Hyperintense signal changes in the right temporal lobe hippocampal region on brain MRI T2 sequence


The patient, who had no known disease, took no medication, suffered no trauma, and had no history of febrile illness, was admitted to the Neurology service for further examination and treatment.

On physical examination, his temperature was 36.6°C; he had blood pressure of 110/70 mmHg and heart rate of 107/minute; his respiration was 18/minute, with oxygen saturation at 96%.

Routine blood tests, biochemistry, whole blood, vitamin B12 tests, thyroid function tests, HbA1c, erythrocyte sedimentation rate, serum electrophoresis, autoantibody screening (antinuclear antibody, anti-SSA, anti-SSB, antithyroid antibodies, syphilis serology [fluorescent treponemal antibody]), Schirmer test, prothrombin time, INR, PTT, homocysteine, anticardiolipin, rheumatoid factor, protein C and S were normal. ELISA tests (hepatitis A, HIV, hepatitis B, hepatitis C) were negative. Complete urinalysis was within normal limits. When viral meningitis factors were investigated, none was found. HSV PCR and Brucella tests were negative. The pathergy test for Behçet’s disease was negative. In the electroencephalogram (EEG), a marked slowing of the background rhythm was detected. After the positive anti-NMDA receptor antibody was detected in the paraneoplastic panel studied in the cerebrospinal fluid (CSF), 1000 mg/day methylprednisolone treatment was started and completed in ten days. Levetiracetam 2 x 500 mg was also administered to treat seizures. No pathology was observed in the positron emission tomography taken after no positive findings were found in the thoracoabdominal tomography and scrotal ultrasonography requested for possible malignancy. The patient complained of no seizures during his follow-up examination. He benefited significantly from steroid therapy. In the neurological examination performed on the tenth day of treatment, he was conscious, oriented and cooperative. His speech fluency was, however, impaired and he could speak only falteringly. He showed full muscle strength in all extremities.
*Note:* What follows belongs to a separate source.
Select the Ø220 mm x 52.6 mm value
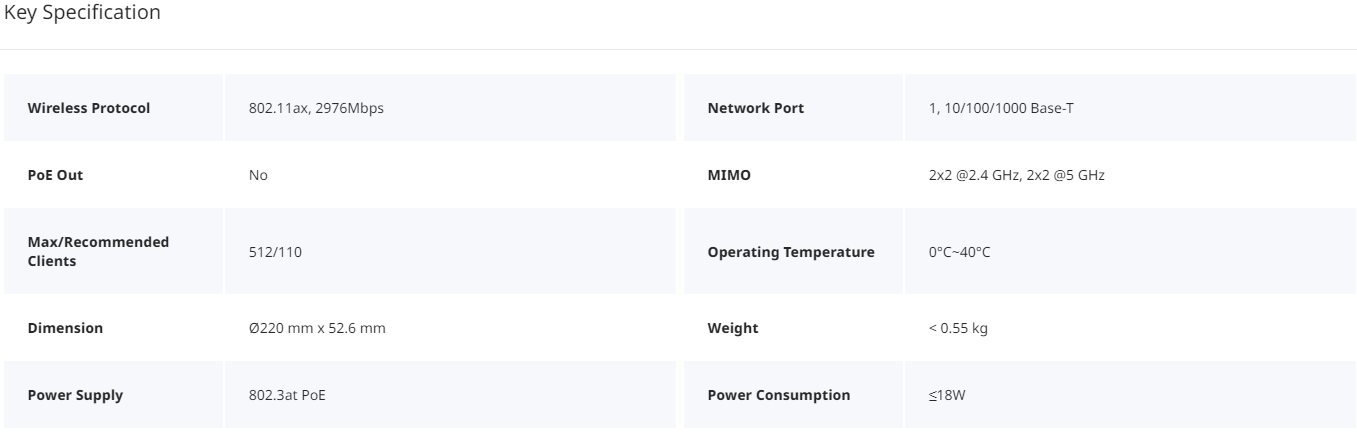 coord(317,328)
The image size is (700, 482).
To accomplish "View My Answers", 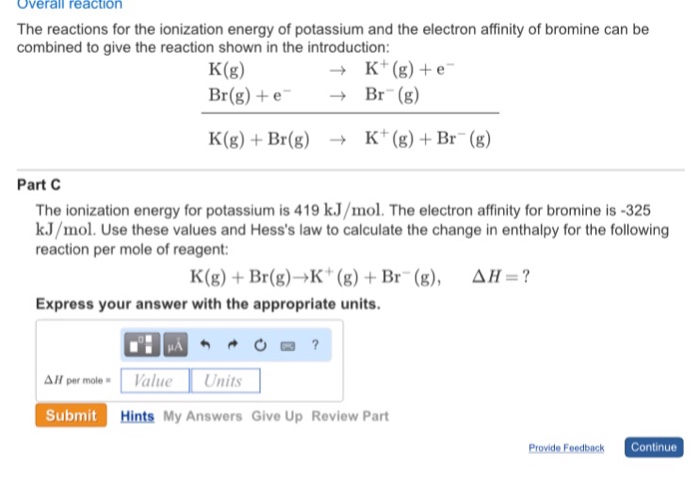I will coord(202,416).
The patient was discharged on the fifteenth day of hospitalization with 64 mg/day oral methylprednisolone. Prednisolone was discontinued in the second month of the patients examination during the follow-up, carried out outpatient clinic; the results of the neurological examination were normal.
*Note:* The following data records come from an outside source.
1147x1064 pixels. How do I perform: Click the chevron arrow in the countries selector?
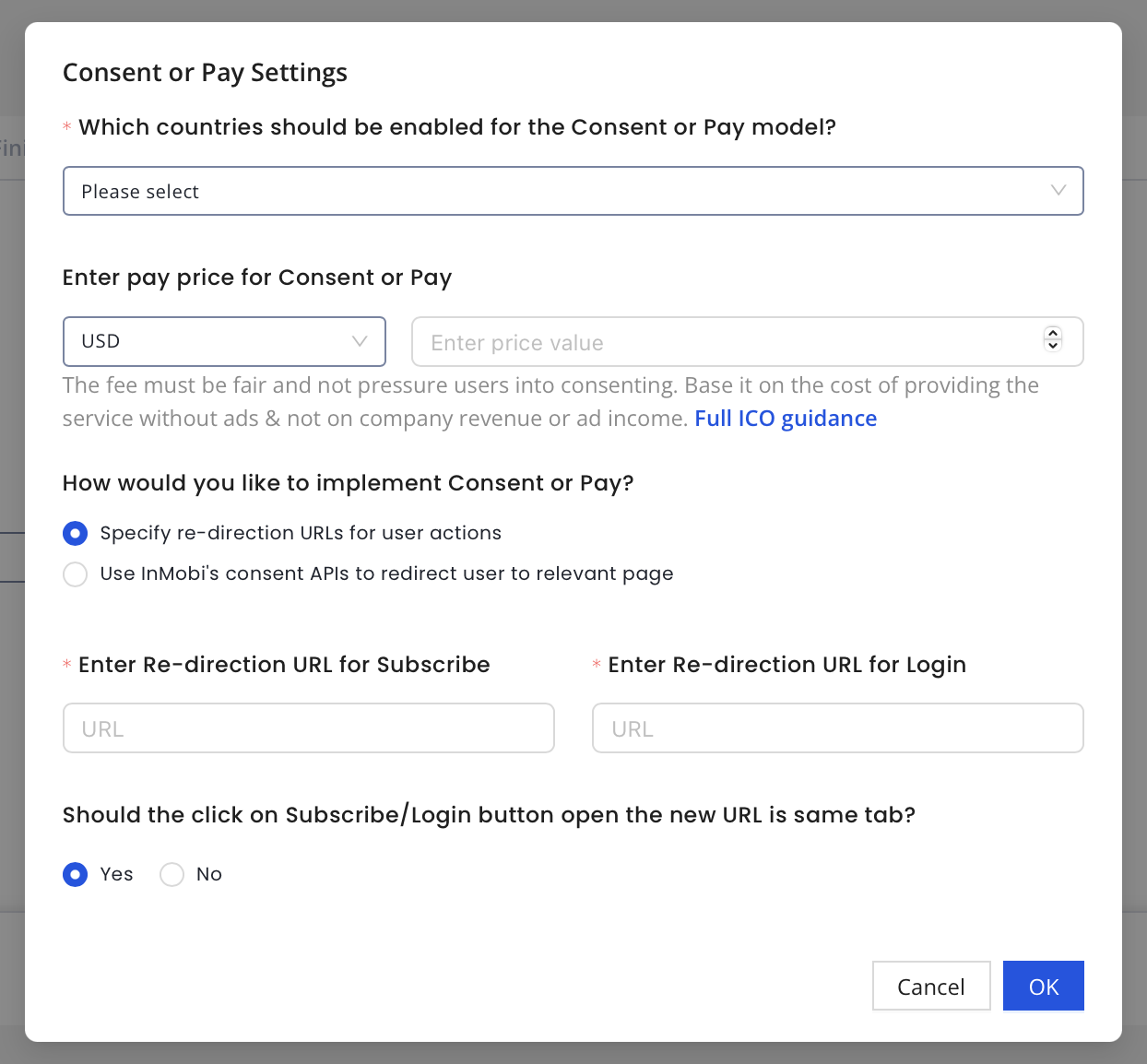1058,191
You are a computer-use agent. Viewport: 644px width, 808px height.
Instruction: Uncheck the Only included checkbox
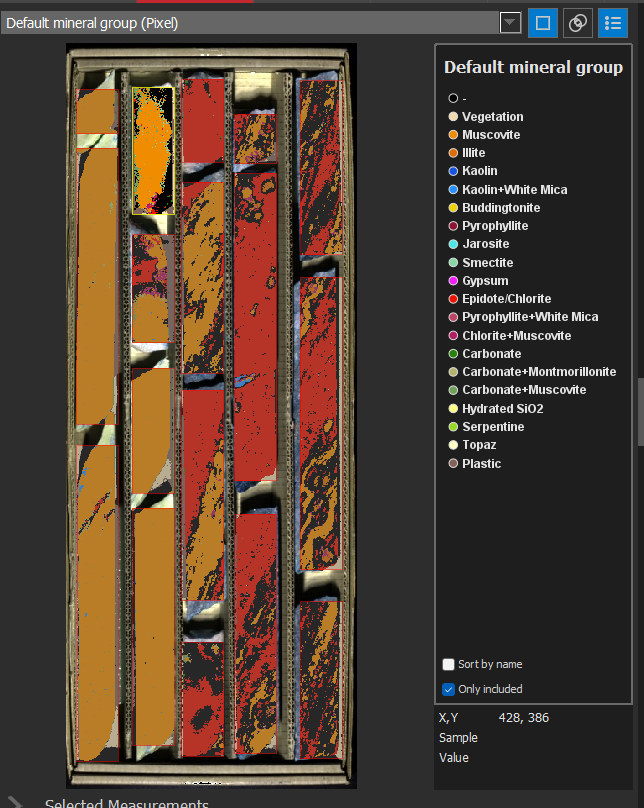tap(449, 689)
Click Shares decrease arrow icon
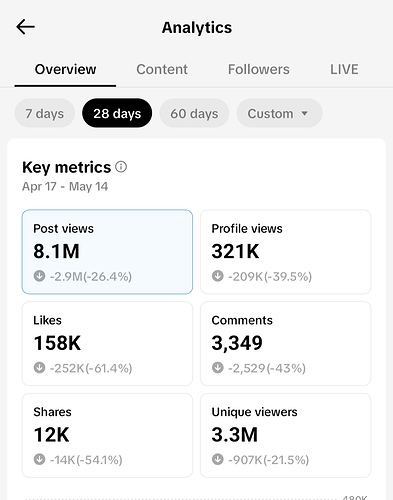Viewport: 393px width, 500px height. tap(39, 459)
Anti-NMDA receptor encephalitis is a type of autoimmune encephalitis caused by the development of IgG type antibodies against NMDA glutamate receptors. It was first identified in 2007 [1, 2]. The majority of patients are young females with ovarian teratoma, which is mostly associated with malignancy. In some studies found in the literature, it has been shown that the production of anti-NMDA receptor antibodies increases during the course of Herpes simplex encephalitis (HSE) and encephalitis occurs clinically. Psychiatric symptoms may occur. Imaging reveals findings only in 33% of cases [1, 2, 5, 6]. Showing hyperintensity in the hippocampus, cerebral-cerebellar cortex, frontobasal and insular areas, and brainstem elements in T2W and FLAIR sequences with mild meningeal enhancement. However, the only MRI finding with prognostic value is cerebellar atrophy which is an indicator of poor prognosis. Patients may show antibodies in the first cerebrospinal fluid study, or antibodies may be positive in recurrent CSF and serum studies [1, 2, 7-9]. EEG changes may be detected but the only EEG pattern specific to the disease is a superimposed fast activity in generalized rhythmic delta activity and which is called “extreme delta brush” [1, 3, 10, 11]. Corticosteroids, intravenous immunoglobulin (IVIG), plasmapheresis, cyclophosphamide and rituximab can be applied in the treatment of the disease. When malignancy is detected, an appropriate treatment for malignancy should be planned. The recovery rate is high when treatment is given, but untreated conditions can be fatal [2, 5, 6, 12].


Autoimmune encephalitis should be considered in patients with suspected autoimmune encephalitis, which takes severe clinical course and fails to respond to treatment adequately; NMDA receptor antibodies and other autoantibody tests should be requested, malignancy screening should be performed and treatment should be started in the early period.